Melahat Öğretmeni Şaşırtan

Köy Enstitülerinde her şey zamanında yapılırdı. Kahvaltı aynı saatte, tarlaya veya okula aynı saatte gidilirdi. Aynı saatte yatılırdı. Köy hayatında böyle saatler yoktu. Hem okula hem de bu saatlere uyacak hem de kendi işini kendin yapacaksın. Beni şaşırtan bu oldu” dedi Melahat öğretmen.

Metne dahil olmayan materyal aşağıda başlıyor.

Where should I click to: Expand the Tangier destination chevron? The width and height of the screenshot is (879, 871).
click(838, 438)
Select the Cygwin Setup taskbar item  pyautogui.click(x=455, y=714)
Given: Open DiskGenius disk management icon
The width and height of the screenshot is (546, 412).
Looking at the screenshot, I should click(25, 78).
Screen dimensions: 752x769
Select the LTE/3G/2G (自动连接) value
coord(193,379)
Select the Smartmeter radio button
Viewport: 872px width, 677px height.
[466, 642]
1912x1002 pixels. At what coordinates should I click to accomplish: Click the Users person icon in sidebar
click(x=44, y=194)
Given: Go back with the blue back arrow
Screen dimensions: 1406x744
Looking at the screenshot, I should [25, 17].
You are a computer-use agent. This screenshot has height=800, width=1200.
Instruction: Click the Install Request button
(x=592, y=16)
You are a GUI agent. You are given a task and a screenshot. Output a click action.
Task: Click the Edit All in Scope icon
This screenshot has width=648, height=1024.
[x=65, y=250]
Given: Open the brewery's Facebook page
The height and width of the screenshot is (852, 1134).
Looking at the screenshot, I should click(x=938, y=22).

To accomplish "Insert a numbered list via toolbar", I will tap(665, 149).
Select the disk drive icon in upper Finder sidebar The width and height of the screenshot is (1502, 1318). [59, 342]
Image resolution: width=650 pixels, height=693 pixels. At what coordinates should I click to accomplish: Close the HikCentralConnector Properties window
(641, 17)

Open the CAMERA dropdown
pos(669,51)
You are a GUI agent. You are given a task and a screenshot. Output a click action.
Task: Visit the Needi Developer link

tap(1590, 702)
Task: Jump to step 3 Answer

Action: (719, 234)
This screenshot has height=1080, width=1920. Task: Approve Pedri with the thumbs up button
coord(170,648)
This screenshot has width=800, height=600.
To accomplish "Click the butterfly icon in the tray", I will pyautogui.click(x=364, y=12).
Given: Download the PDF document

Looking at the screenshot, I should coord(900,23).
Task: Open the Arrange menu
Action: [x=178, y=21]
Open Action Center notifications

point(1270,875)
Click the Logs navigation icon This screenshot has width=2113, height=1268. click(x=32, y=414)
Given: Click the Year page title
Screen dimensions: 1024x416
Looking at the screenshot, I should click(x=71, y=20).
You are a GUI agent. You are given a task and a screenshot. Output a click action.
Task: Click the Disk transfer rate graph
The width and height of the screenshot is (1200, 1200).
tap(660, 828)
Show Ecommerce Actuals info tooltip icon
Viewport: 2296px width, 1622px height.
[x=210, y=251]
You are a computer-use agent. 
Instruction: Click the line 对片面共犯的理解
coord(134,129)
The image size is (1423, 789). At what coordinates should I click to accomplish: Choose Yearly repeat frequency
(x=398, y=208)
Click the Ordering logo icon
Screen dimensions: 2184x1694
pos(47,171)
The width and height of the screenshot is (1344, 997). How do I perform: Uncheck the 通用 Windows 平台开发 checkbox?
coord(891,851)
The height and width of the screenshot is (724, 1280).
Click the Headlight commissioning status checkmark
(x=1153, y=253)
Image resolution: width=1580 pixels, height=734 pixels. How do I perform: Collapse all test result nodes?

80’nini geçmiş bu iki öğretmenin anılarını dinlemek, hala neşeli yaşam dolu, öğretmeyi seven, öğrenmeye devam eden iki kadının arasında harika birkaç saat geçirmiştim. Geçmişlerini eğitimlerini canlı bir şekilde hatırlayan bu kadınlar şimdiki günümüz Türkiye’sini takip edip yorumlarda bulunuyor, gelecek için tasalanıyorlardı. Köy Enstitülerinden gelen eğitimle pratikle hayatlarını dönüştürmeye, daha yaşanır kılmaya devam ediyorlardı. Sizleri tanımak büyük keyifti Melahat ve Zehra öğretmenlerim.